Tests were also conducted with and without the AFA5912BA foam generator. Surface tension: 31.2 as a detergent that tends to foam
dyne/cm, density 1.02, and viscosity 1.37 centistokes were used for all tests. The results of these experiments are shown in Table 1. Those equipped with the 5912BA foam generator are restricted in that the spray shape must be strictly adhered to, and are relatively difficult to operate. In contrast, the foam generating device of the present invention essentially had no predetermined spray shape restrictions and required little effort to operate the pump. Additionally, the foam generating device of the present invention was able to produce foam of very superior quality, almost the same as that produced by typical aerosol systems. 【table】

[Brief explanation of the drawing]

FIG. 1 is a side view showing a cross section of a foam generating device equipped with an existing manual foam atomizer.

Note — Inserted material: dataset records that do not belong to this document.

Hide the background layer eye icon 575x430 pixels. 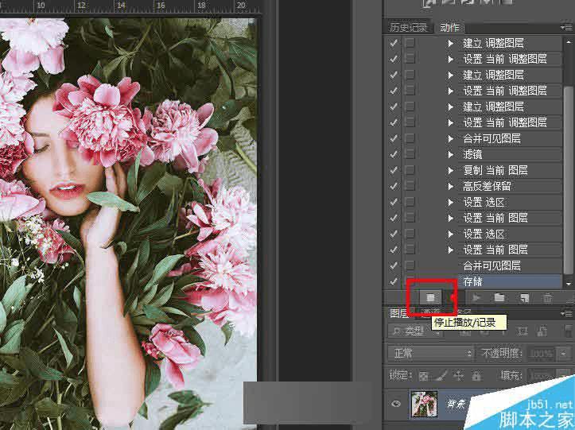click(396, 404)
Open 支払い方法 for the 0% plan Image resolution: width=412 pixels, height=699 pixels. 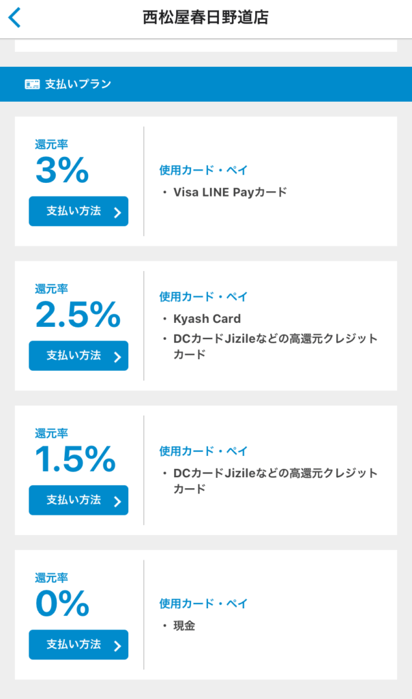78,644
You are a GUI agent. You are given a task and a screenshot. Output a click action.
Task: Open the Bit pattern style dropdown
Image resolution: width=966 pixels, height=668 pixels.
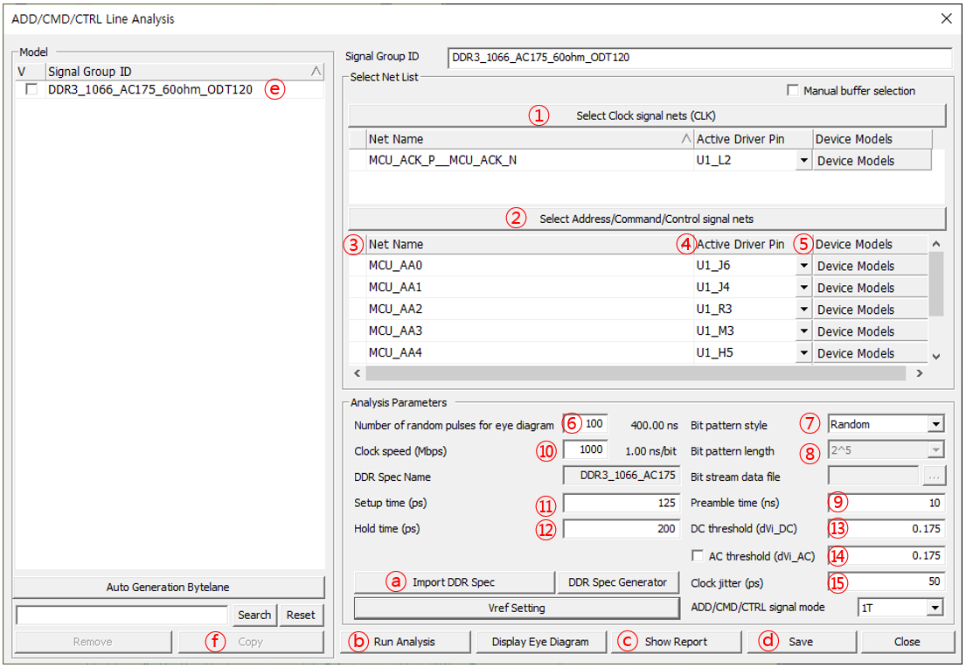[935, 425]
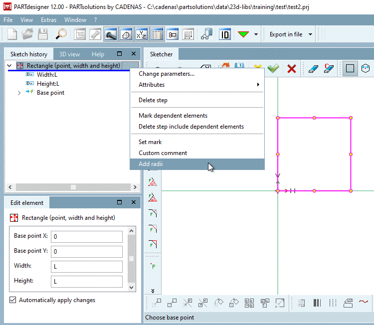374x325 pixels.
Task: Click the red spline curve icon
Action: 365,303
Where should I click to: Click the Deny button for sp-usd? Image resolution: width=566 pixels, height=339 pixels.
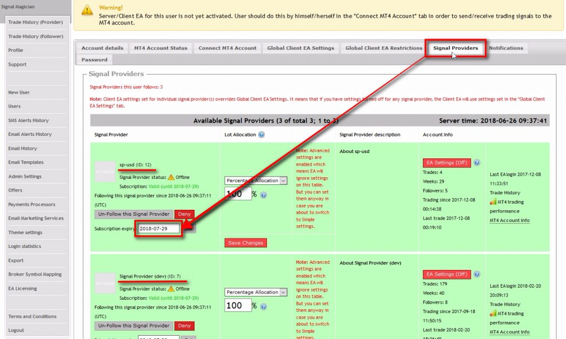point(185,214)
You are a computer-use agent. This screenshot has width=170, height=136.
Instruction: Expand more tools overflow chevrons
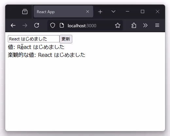click(x=145, y=25)
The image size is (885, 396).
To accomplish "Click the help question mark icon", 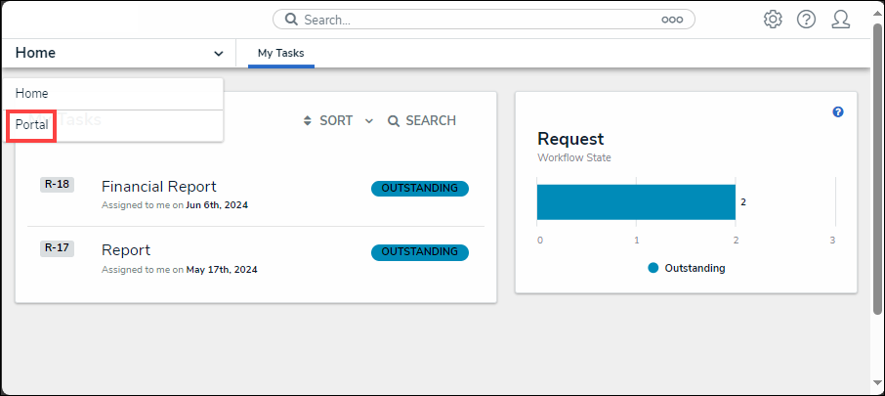I will pos(806,20).
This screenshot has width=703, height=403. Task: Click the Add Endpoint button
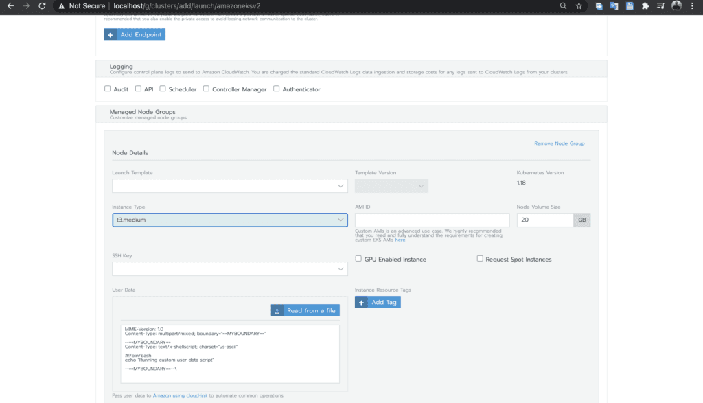click(x=135, y=34)
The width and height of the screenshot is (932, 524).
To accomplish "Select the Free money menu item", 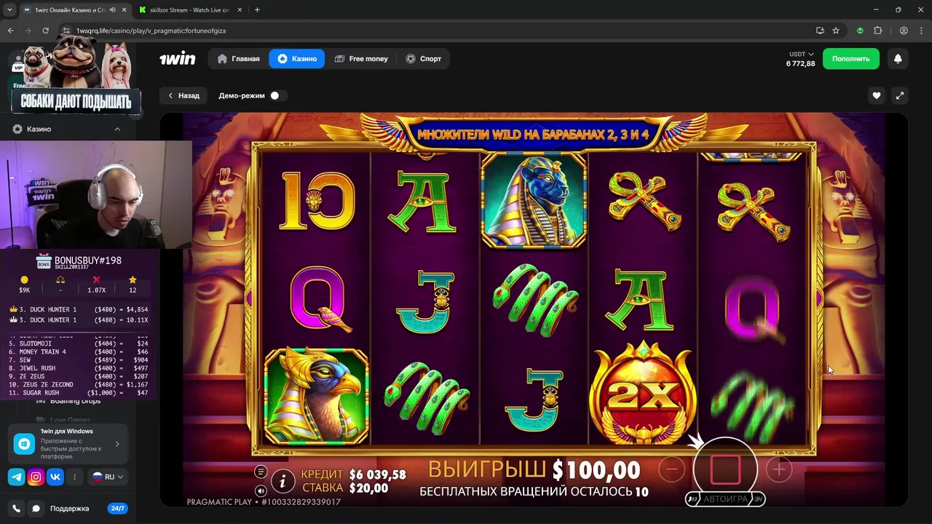I will (361, 59).
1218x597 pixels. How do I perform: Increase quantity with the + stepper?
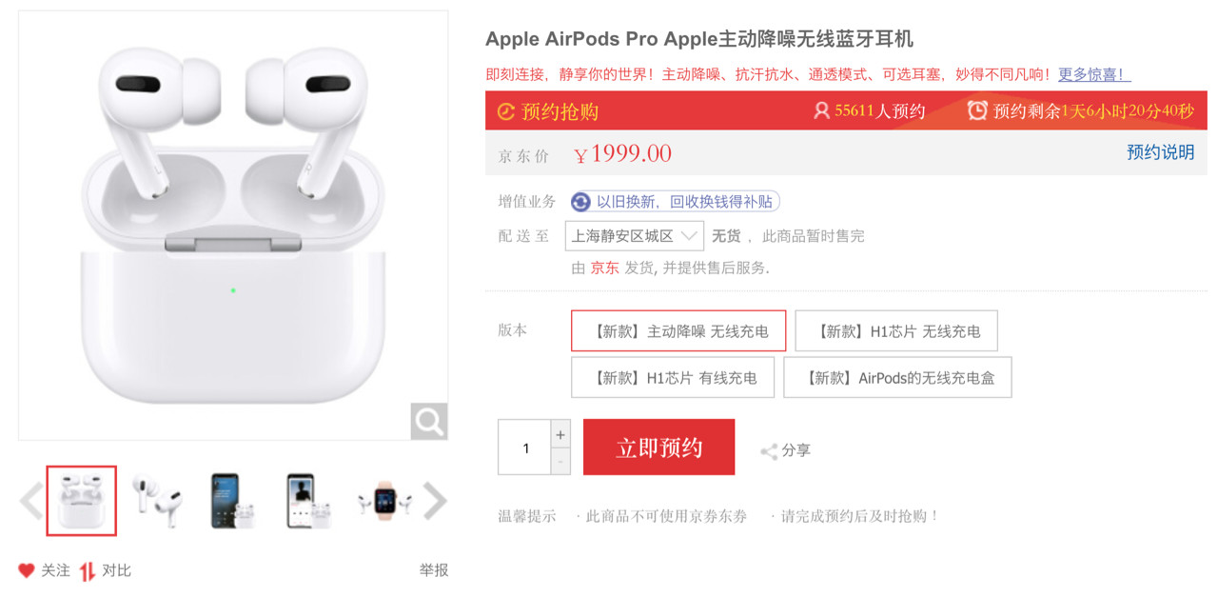pyautogui.click(x=560, y=434)
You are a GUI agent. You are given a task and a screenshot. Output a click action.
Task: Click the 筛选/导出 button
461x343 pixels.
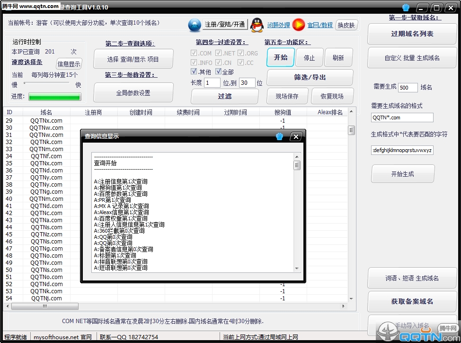310,77
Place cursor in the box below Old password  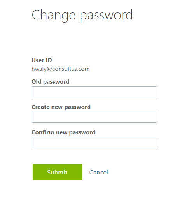94,92
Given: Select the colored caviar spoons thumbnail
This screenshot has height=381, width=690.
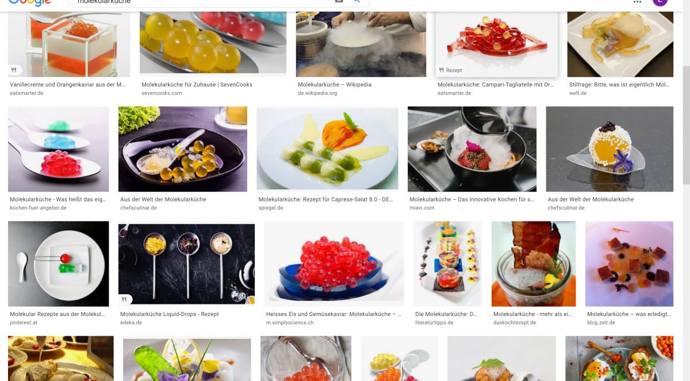Looking at the screenshot, I should (x=58, y=149).
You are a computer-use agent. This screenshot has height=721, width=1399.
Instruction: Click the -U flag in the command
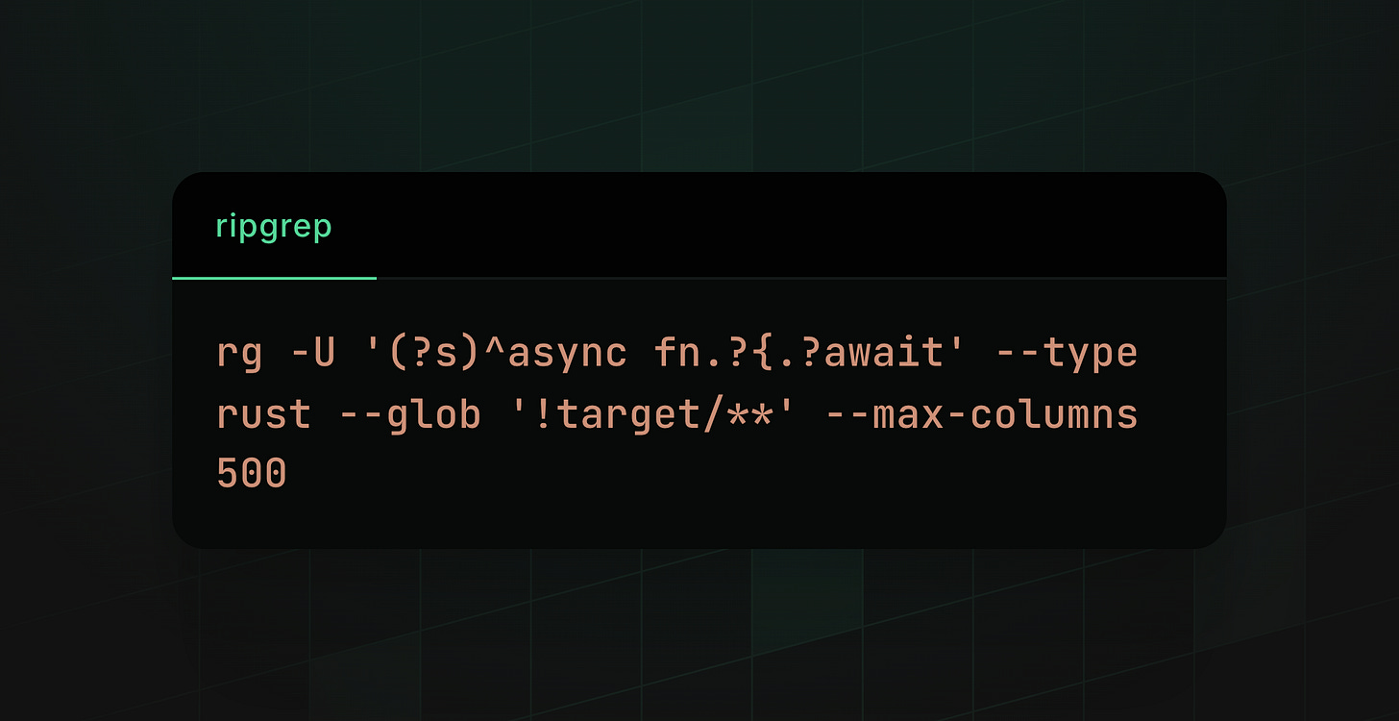313,352
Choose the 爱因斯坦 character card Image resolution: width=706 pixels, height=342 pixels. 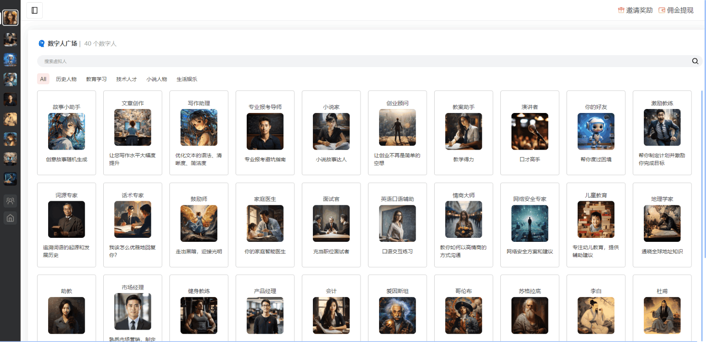point(398,309)
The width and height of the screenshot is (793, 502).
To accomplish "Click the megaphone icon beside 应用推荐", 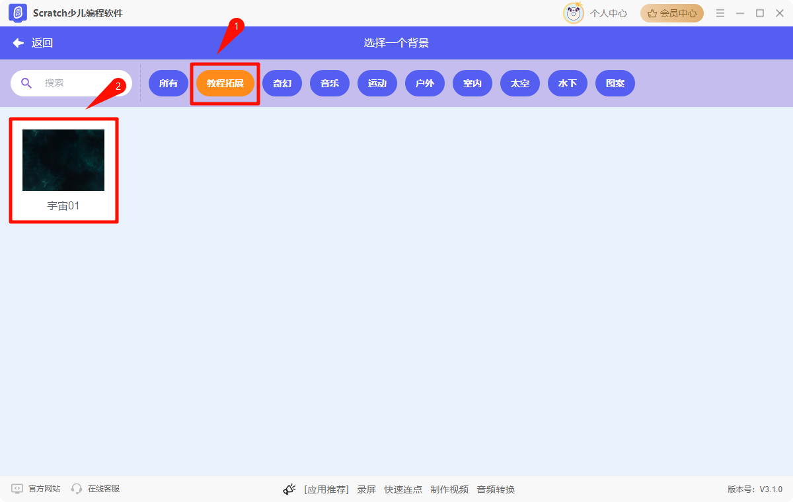I will 289,489.
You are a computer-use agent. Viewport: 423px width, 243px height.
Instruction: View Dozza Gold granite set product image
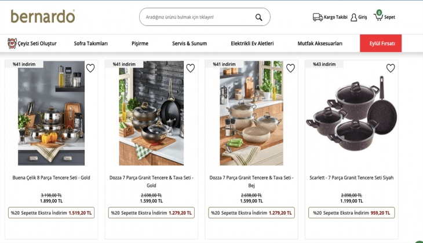click(151, 114)
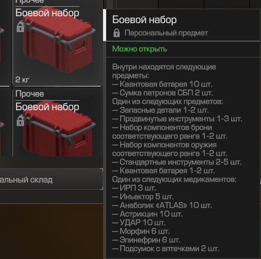The height and width of the screenshot is (259, 261).
Task: Click the Анаболик «ATLAS» 10 шт. entry
Action: tap(162, 205)
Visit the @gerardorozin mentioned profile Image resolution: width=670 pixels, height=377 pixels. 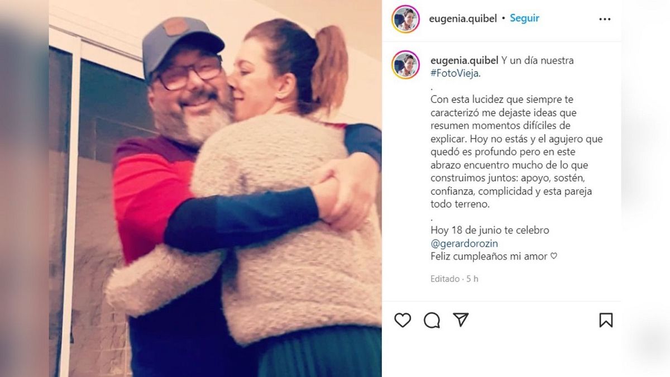(464, 244)
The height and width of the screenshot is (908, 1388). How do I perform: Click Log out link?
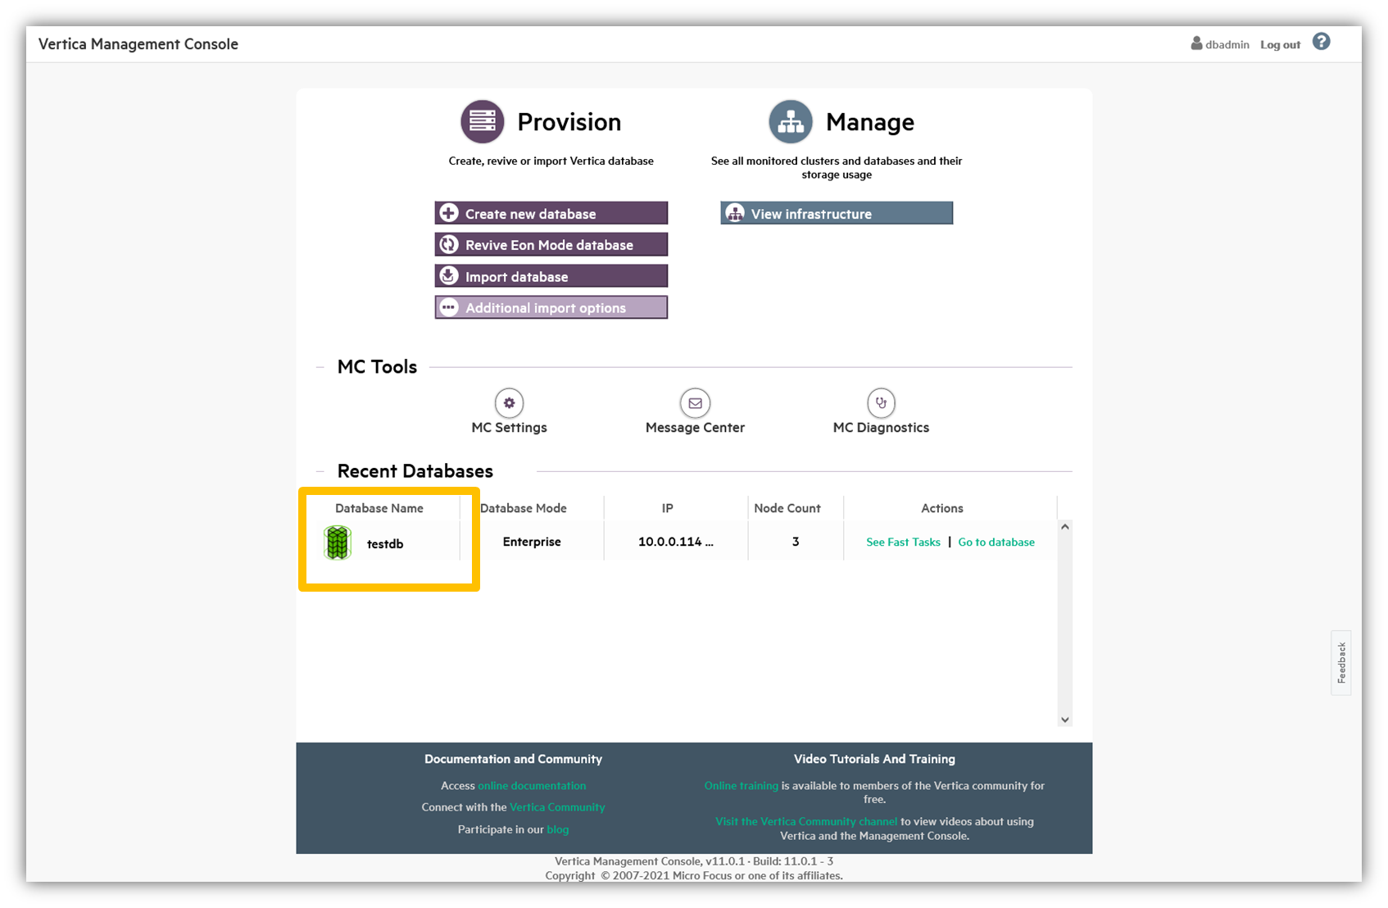coord(1280,45)
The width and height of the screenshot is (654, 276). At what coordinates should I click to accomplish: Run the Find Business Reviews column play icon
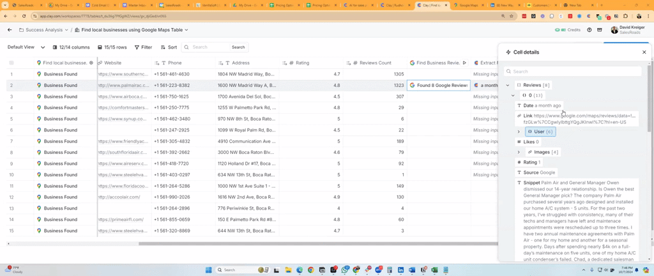[x=464, y=63]
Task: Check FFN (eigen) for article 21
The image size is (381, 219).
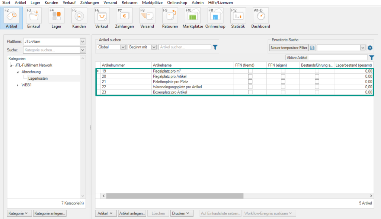Action: [x=283, y=82]
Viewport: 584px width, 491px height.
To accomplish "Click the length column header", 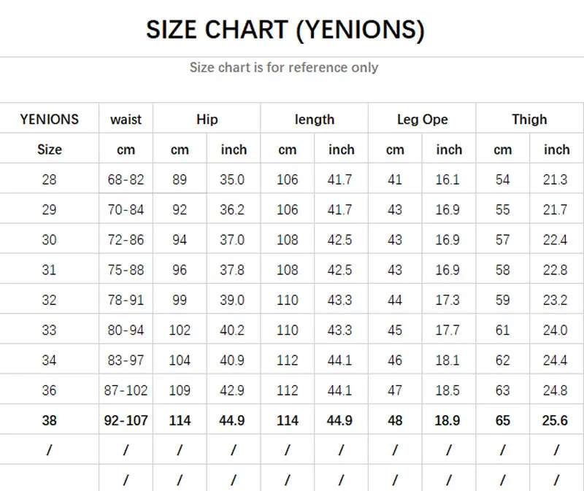I will 315,120.
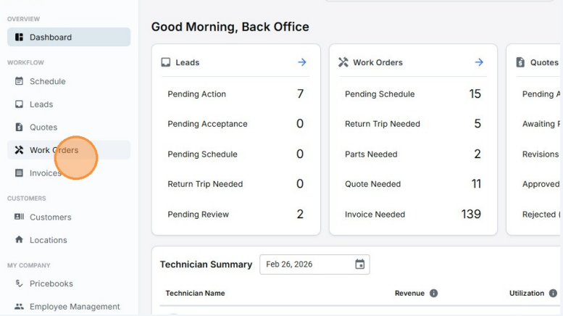Click the Quotes icon in sidebar
Screen dimensions: 563x316
tap(19, 128)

Figure 2 shows
FIG. 2 is a front view of the foam generating device of FIG. 1; Figure 3 shows
FIG. 3 is a partially cross-sectional side view of another embodiment of an existing manual pump installation; FIG. 4 is a front view of the foam generating device of FIG. 3. 10... Pump, 11... Threaded joint, 12
... Container, 13 ... Pumping pipe, 14 ...
Nozzle, 15... Piston, 16... Operator, 2
0,20'...Housing, 21...Screen,
22... protrusion, 23... annular groove, 24... nozzle.

Claims (1)

[Scope of Claims] 1. A foam generating device to be attached to a container containing a liquid capable of generating foam, the device comprising: (a) a manually operated pump, the pump having a nozzle at the front; a mechanism for sucking the foam-forming liquid from the container and spraying the liquid from the nozzle at high velocity and in a conical stream in the form of a liquid mist; (b) disposed above the path of the liquid mist; (c) a screen disposed at a distance from the nozzle, the screen having a size in the range of 60 to 200 mesh (US sieve standard), and (c) a housing surrounding the nozzle in front of the screen, the housing , the housing has no openings in communication with the atmosphere other than the screen openings, and the housing is configured such that the cone-shaped liquid mist does not come into contact with substantially all of the liquid mist until it reaches the screen. A manual foam generating device characterized by its large size. 2. Apparatus according to claim 1, wherein the screen has a size in the range of 100 to 180 mesh (US sieve standard). 3 The distance between the nozzle and the screen is 0.8
4 mm. 4. The device of claim 3, wherein said distance is between 1.5 and 4 mm.